Waspadalah, Kejahatan Siber Meningkat

Serangan cyber perlu segera diantisipasi. (Foto: Ilustrasi/Youngsters.id)

youngster.id - Symantec menemukan sejumlah peningkatan dalam hal kejahatan siber pada 2015 lalu. Peningkatan tindak kejahatan siber yang dialami sejumlah perusahaan, baik besar maupun kecil. Hal ini mengindikasikan perusahaan sebagai target utama pelaku kejahatan siber.

“Zero Day menjadi waktu yang semakin dikhawatirkan oleh pelanggan, karena telah semakin banyak dimanfaatkan oleh pelaku kejahatan siber. Sebab, di hari software selesai dan diluncurkan, kreator masih belum menemukan celah pada software mereka,” kata Halim Santoso Director System Engineering ASEAN, dalam siaran resmi Internet Security Threat Report (ISTR) Volume 2,  Selasa (19/4/16), di Jakarta.
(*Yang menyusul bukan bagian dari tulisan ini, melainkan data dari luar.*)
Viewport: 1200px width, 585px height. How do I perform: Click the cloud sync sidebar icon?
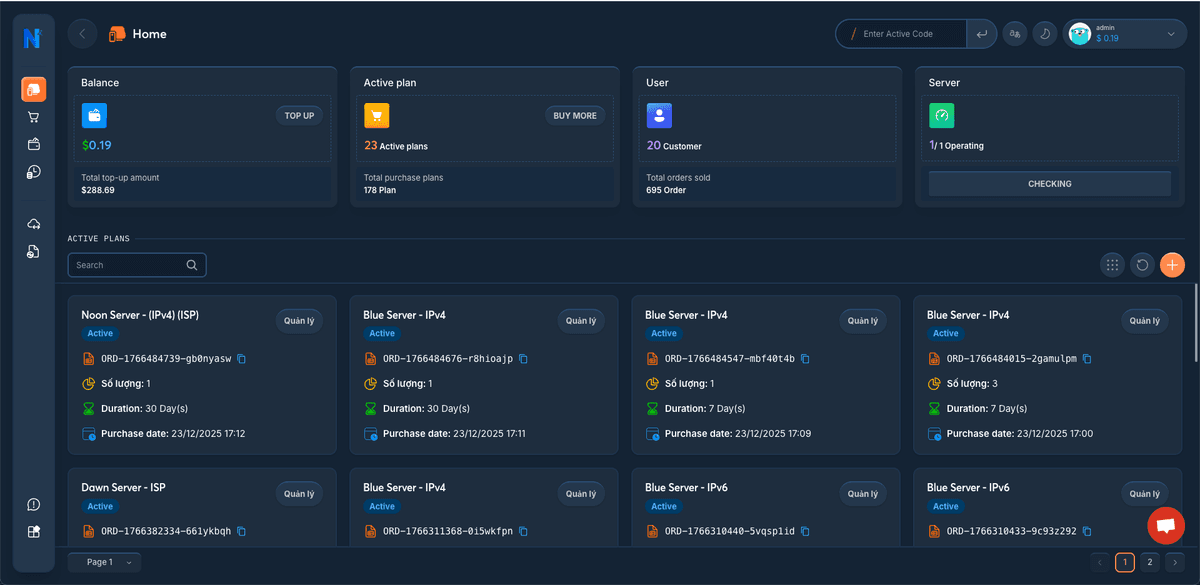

Symantec menemukan selama tahun 2015, jumlah kerentanan yang ditemukan pada Zero Day sebanyak 54 buah. Angka ini meningkat sebesar 125 persen dari tahun 2014. Selain itu, Symantec juga menemukan sebanyak 430 juta varian malware baru ditemukan sepanjang tahun 2015 lalu.

Sementara itu, Symantec juga menyebut Indonesia menduduki peringkat ke lima pada tahun 2015, terkait dengan tingkat kerentanan terutama di segi media sosial. Sebelumnya, pada tahun 2014, Indonesia menduduki peringkat ke tujuh terkait dengan kerentanan tersebut.

Selain itu, peningkatan juga terjadi dalam hal ransomware, dengan pertumbuhan sebesar 35 persen sepanjang 2015 dari tahun sebelumnya. Kejahatan ini dinilai Symantec semakin berbahaya karena telah mencapai fase penyanderaan konten digital konsumen via enkripsi.

Symantec menyebut serangan ransomware telah merambah ke berbagai perangkat dari PC hingga smartphone bersistem operasi Mac dan Linux. Indonesia menduduki peringkat ke 13 untuk wilayah yang paling banyak diserang ransomware, dengan jumlah serangan rata-rata sebanyak 14 per hari sepanjang 2015.

“Peningkatan jumlah perusahaan yang memilih untuk menahan rincian penting setelah pelanggaran terjadi menjadi tren yang meresahkan,” ujar Halim.

Berdasarkan laporan tersebut, Symantec memperkirakan sebanyak lebih dari setengah miliar kehilangan data yang tidak dilaporkan oleh perusahaan. Namun, kasus kehilangan terbesar yang pernah dilaporkan kepada publik hanya sebanyak 191 juta data.

Symantec juga menemukan, perusahaan lebih memilih untuk bungkam saat terjadi kasus kehilangan data yang lebih besar. Salah satu temuan Symantec menyebut terdapat kasus dengan jumlah identitas tersebar sebanyak 429 juta identitas, yang tidak dilaporkan oleh perusahaan terkait.

Hal ini, jelas Halim, disebabkan oleh budaya dan sifat tertutup yang dimiliki sebagian besar perusahaan, terutama di Indonesia, terkait permasalahan yang dihadapinya. Halim mengungkap, transparansi terkait jumlah serangan penting untuk dimiliki perusahaan terutama terkait dengan masalah keamanan.